From 138 g of ethanol, 1.3 butadiene with a mass of 72.9 g was obtained, find the mass fraction

From 138 g of ethanol, 1.3 butadiene with a mass of 72.9 g was obtained, find the mass fraction of the yield of the reaction product.

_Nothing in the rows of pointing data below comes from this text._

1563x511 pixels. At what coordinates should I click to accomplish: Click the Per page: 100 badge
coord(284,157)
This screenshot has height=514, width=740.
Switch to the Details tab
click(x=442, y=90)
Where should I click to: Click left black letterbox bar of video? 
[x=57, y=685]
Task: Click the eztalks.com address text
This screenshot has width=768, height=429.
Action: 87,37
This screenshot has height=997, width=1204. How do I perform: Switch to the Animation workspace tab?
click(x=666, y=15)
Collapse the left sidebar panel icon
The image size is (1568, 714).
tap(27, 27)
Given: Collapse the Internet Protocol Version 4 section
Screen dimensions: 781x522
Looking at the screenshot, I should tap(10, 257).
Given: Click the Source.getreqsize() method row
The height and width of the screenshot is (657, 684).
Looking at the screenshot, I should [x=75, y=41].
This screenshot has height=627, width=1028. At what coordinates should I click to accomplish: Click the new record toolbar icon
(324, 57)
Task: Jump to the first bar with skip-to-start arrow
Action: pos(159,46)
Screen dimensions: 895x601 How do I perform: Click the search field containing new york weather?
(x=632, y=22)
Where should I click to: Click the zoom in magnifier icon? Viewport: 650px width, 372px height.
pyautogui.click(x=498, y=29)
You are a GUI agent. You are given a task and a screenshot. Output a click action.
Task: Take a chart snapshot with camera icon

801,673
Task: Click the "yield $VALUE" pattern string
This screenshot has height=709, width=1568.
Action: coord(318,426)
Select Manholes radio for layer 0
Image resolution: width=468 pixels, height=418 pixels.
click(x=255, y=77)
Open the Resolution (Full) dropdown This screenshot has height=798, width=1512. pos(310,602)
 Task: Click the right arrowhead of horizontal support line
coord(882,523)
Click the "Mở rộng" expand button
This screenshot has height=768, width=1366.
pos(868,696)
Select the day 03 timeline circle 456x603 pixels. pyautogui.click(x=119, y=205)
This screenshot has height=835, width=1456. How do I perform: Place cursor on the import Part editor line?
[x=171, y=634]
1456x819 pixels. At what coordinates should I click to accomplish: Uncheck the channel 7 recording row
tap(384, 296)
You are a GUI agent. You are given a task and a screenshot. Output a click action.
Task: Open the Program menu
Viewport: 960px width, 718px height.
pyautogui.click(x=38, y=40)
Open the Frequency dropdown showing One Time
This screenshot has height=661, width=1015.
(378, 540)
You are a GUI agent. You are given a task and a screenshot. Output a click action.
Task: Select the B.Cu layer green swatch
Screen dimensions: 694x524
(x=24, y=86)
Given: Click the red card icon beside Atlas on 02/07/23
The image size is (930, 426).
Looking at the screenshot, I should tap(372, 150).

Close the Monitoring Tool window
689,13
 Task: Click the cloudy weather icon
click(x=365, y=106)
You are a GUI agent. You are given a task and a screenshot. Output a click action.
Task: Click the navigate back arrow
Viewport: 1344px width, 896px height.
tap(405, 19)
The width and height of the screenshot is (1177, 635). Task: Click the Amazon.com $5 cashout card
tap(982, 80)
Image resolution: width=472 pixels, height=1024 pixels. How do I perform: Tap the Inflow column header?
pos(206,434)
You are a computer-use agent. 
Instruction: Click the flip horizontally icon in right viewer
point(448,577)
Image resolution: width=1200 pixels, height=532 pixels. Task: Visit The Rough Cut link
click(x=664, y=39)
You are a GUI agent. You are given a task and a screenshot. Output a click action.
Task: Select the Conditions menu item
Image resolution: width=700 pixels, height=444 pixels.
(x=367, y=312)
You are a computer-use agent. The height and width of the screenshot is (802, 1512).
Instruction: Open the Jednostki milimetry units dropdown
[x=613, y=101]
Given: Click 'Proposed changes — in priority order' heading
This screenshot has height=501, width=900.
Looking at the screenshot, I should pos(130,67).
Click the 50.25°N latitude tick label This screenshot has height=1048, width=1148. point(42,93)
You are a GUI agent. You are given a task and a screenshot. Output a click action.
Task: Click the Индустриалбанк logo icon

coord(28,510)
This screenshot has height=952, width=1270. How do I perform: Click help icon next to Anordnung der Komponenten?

Let’s carry out the solution, compose the reaction equation:
2С2Н5ОН = Н2С = СН – СН = СН2 + 2Н2О + Н2 – 1,3-butadiene, hydrogen and water were obtained during the reaction;
M (C2H5OH) = 46 g / mol;
M (C4H6) = 54 g / mol;
Let’s calculate the number of moles of ethanol, if the mass is known:
Y (C2H5OH) = m / M = 138/46 = 3 mol;
Let’s make the proportion:
3 mol (C2H5OH) – X mol (C4H6);
-2 mol -1 mol hence, X mol (C4H6) = 3 * 1/2 = 1.5 mol;
Determine the theoretical mass of butadiene -1.3:
m (C4H6) = Y * M = 1.5 * 54 = 81 g.
We find the mass fraction of the output of butadiene:
W = m (practical) / m (theoretical) * 100;
W = 72.9 / 81 * 100 = 90%.
Answer: the mass fraction of the butadiene yield is 90%.